#### Extract

The “Alternative Diaspora” - Who Came to Berlin with the New Wave of Emigration from Azerbaijan?

A new wave of Azerbaijani migration is taking shape in Berlin - politically engaged, largely left-leaning, and critical of both the regime and the opposition back home. Unlike earlier migrants, they do not identify with traditional diaspora structures nor fully align with existing dissident circles. Their community remains fragile, shaped by legal precarity and the psychological toll of exile. Yet there are signs that an 'alternative Azerbaijani diaspora' - one defined more by shared values than by nationality - is emerging.

Green streetlight in front of Berlin Alexanderplatz tower

*Most of the names in this article have been changed for safety reasons.

The New Tbilisi

“Berlin is becoming the new Tbilisi,” Aysel says.

We are standing on the Eberswalder Straße, waiting for the light to turn green.

The first day of the forum left behind – a gathering of South Caucasus activists, independent researchers, and journalists with shared ideas: leftism, feminism, and anti-militarism. And, for some, a shared migrant fate.

Once before, they would have met like this in Tbilisi – spending the day planning how to change the world, and the evening drinking beer, and laughing bitterly and carelessly at the utopia of these plans.

Now, those meetings are slowly moving to Berlin. That is what Aysel meant.

She is part of what might be called an “alternative diaspora” of Azerbaijanis – a new community of dissidents that is subtly forming in the German capital. And this process deserves to be captured.

Since the collapse of the Soviet Union, Germany has been one of the main destinations for Azerbaijani emigrants of all kinds. But over the past few years, this phenomenon has grown in scale and shifted in character. The Azerbaijani crowd in Berlin – a mix of economic migrants, career professionals, and opposition figures fleeing persecution – has been joined by a different group: political and ideological exiles who were marginals even for the above-listed categories back home.

The dark years for Azerbaijani civil society began around 2013-2014. New laws tightened control over NGOs and the independent media, cutting off their only source of funding – foreign grants.

Then, in 2020, during the Second Karabakh War, things got worse. Anti-militarists became targets – not only of the authorities but also of public anger.

By 2023-2024, the crackdown reached its peak. Within a single year, at least two dozen activists, journalists, and civil society figures were arrested on criminal charges. According to international human rights organizations, their only “crime” was to think differently, to investigate corruption, and to criticize those in power.

That was the moment when even the most fearless ones finally "raised their sails" - fled in every direction.

In previous years, many Azerbaijani dissidents who wanted/had to emigrate would choose neighboring Georgia, a visa-free country considered a stronghold of democracy in the South Caucasus. A pretty large group of Azerbaijanis has already gathered here, but from 2023, the situation in Georgia began to deteriorate, too. The ruling Georgian Dream party introduced laws restricting NGOs and the media, similar to those adopted in Azerbaijan a decade earlier. Mass protests flooded the streets of Tbilisi.

Even some Georgians – members of an unbreakable, fearless civil society – started to leave. And watching this, Azerbaijani migrants in Georgia realized the thing: if even local residents were no longer safe, then foreigners with a fragile legal status had even more reason to seek refuge elsewhere — before "the hangover of someone else’s party" hit them.

########

Stated problem A: In the rows, take the part that opens with the line containing "Toggle the Auto-Refresh button" and closes with the line containing "point(657,369)", and write it out again with "Viewport" substituted by "Display", leaving everything else unchanged.
Stated problem B: Continue the piece on the new Azerbaijani emigration to Berlin from where it stops.

#### Data excerpts

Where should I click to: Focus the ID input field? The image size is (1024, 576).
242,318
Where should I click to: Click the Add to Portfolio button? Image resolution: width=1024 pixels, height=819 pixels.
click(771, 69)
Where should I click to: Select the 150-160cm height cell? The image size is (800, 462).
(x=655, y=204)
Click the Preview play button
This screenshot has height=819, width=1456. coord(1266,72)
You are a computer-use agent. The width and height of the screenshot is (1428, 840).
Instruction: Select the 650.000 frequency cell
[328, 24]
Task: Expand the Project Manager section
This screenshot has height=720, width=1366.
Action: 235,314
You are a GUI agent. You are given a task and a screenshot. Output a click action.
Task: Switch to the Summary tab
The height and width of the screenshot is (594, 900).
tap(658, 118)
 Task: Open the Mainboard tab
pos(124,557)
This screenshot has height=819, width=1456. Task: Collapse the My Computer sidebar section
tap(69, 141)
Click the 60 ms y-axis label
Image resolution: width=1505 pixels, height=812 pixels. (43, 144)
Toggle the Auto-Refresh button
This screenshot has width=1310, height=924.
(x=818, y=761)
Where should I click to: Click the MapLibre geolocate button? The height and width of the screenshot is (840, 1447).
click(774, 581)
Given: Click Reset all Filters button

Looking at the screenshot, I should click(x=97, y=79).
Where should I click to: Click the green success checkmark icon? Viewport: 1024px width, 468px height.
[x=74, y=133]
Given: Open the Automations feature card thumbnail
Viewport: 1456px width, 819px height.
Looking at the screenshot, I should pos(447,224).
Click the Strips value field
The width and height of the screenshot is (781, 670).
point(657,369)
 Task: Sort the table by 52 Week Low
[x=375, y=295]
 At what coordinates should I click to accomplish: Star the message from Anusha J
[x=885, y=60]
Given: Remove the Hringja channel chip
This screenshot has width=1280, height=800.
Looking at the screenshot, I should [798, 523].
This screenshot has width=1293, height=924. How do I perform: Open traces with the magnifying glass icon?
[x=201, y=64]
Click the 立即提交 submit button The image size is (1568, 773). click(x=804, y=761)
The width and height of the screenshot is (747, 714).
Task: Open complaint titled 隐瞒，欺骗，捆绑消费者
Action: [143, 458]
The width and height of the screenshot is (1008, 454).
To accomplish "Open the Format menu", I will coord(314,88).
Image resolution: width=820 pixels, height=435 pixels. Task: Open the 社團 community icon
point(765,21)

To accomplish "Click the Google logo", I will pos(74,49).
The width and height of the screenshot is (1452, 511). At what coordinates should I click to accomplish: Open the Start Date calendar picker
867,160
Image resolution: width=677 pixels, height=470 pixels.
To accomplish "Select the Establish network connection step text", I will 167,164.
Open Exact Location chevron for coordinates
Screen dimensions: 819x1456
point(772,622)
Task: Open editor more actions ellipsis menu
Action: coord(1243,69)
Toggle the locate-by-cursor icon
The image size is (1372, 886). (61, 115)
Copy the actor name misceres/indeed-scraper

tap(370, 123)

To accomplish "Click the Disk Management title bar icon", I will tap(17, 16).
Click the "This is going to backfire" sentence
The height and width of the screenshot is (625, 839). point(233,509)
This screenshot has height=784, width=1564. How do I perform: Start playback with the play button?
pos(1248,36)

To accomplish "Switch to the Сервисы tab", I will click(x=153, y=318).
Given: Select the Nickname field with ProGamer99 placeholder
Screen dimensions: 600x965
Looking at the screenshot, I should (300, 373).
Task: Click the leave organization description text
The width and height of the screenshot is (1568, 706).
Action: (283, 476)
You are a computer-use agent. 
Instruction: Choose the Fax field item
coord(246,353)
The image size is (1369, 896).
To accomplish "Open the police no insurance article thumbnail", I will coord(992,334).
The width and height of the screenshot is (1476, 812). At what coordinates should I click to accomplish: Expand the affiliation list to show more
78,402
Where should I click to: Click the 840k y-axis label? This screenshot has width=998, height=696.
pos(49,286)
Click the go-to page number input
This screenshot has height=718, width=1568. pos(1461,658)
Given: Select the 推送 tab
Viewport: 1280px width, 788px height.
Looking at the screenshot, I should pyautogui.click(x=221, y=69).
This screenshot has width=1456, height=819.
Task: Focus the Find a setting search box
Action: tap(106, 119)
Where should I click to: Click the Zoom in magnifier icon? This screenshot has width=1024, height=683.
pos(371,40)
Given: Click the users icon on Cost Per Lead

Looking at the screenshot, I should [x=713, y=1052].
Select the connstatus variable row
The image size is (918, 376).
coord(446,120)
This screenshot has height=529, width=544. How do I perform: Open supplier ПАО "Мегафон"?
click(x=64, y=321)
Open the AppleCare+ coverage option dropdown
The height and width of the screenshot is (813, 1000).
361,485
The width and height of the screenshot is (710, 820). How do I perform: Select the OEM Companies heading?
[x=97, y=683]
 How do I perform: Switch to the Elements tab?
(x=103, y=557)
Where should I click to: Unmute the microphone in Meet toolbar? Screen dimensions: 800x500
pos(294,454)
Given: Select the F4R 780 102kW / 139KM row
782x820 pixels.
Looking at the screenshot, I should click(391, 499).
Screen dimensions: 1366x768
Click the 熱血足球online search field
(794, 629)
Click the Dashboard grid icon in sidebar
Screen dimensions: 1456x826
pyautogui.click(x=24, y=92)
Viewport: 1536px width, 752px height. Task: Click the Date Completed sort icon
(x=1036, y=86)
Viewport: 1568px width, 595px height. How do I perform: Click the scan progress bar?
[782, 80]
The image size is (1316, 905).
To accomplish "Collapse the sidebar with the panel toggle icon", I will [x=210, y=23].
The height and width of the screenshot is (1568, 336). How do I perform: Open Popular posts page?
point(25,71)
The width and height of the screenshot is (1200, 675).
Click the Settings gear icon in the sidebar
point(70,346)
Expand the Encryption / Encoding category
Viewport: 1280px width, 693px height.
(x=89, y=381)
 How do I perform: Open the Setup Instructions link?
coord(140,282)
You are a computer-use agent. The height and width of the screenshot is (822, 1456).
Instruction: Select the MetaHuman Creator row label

########

Written response A:
Toggle the Auto-Refresh button
This screenshot has width=1310, height=924.
(x=818, y=761)
Where should I click to: Click the MapLibre geolocate button? The height and width of the screenshot is (840, 1447).
click(774, 581)
Given: Click Reset all Filters button

Looking at the screenshot, I should click(x=97, y=79).
Where should I click to: Click the green success checkmark icon? Display: 1024px width, 468px height.
[x=74, y=133]
Given: Open the Automations feature card thumbnail
Display: 1456px width, 819px height.
Looking at the screenshot, I should pos(447,224).
Click the Strips value field
The width and height of the screenshot is (781, 670).
point(657,369)

Written response B:
A Collective Portrait

Now, many of these fugitives have settled here, in Berlin.

Their wave of migration coincided with the much larger exoduses from Russia and Belarus – and so it passed almost unnoticed. Azerbaijani political exiles are fewer and less organized than their “comrades in misfortune” from the neighboring countries.

And yet, there is reason to believe that, once they recover from the initial shock, they might begin to build a strong community.

Or not?.. 

As mentioned earlier, this new "generation" of Azerbaijani migrants in Berlin stands apart from their compatriots through a particular mix of political and social attitudes.

If we try to sketch a collective portrait, it might look like this:

  • They are relatively young, yet already mature – somewhere between 30 and 45.
  • They lean mostly to the left, although the "shades of red" vary.
  • They stand for gender equality, even if they are not all activists.
  • They are firm anti-militarists and anti-nationalists – especially when it comes to the Karabakh conflict.
  • They distrust both the Azerbaijani government and the traditional opposition.

Actually, not all of them came during the latest and most powerful wave.

Some moved earlier – when the first dark clouds began to gather over Azerbaijan.

But back then, they were too few to form any kind of circle, and the situation was not yet sharp enough to pull them out of their private routines and push toward collective action.

If once they complained of loneliness, of being cut off from their own milieu, now that milieu has followed them here.

The same people who, ten years ago, met in cafés in Baku now meet–thinned in number but not in spirit–in Berlin bars.

They got older, they got more experienced. The youthful idealism has faded, replaced by a different kind of romance – a need to shrouded their precarious exile life in an aura of fight and resistance, at least to make it more livable.

Save and Protect

- Can you talk about your activities?

- No, sorry... It’s not safe. And honestly – it’s just too stressful. I don’t have the moral strength to talk about it right now.

Hearing Murad, a human rights defender, say he has no moral strength left sounds almost like an oxymoron.

Among his comrades, he is known as the tireless one. The liveliest one. The one who can always find a way.

But even he is worn down by a year of fighting German bureaucracy, helping others to get legal status while barely managing to keep his own. It comes from a quiet realization: he might never again have a place he could call his country. And, perhaps, the rest of his life will not be about changing the world in general, but simply about saving the small, fragile parts that remain of his own world.

For Azerbaijan’s ideological migrants in Germany, their current goals are modest, but real:

  • Legal and practical support for fellow Azerbaijanis – especially those who fled in a hurry, without a plan and money;
  • Public advocacy – efforts to inform European and international institutions, as well as the wider public, about what is happening in Azerbaijan.

This second mission also concerns the Azerbaijani media in exile.

Some outlets have continued their work from abroad, rebuilding teams after their colleagues back home were arrested under the charge of “currency smuggling” – a legal euphemism for receiving “illegal” foreign grants to support “subversive” activities.

And one new media project, Qazeteçi (The Journalist) “was born” right here in Berlin. It was launched in September 2025 by investigative reporter Leyla Mustafayeva.

For years, Leyla was known mainly as the wife of journalist and former political prisoner Afgan Mukhtarli – for whose release she conducted a tireless campaign in 2017-2020. 

Now, Leyla – still often called “Afgan’s ex-wife” – is doing for others what she once did for him.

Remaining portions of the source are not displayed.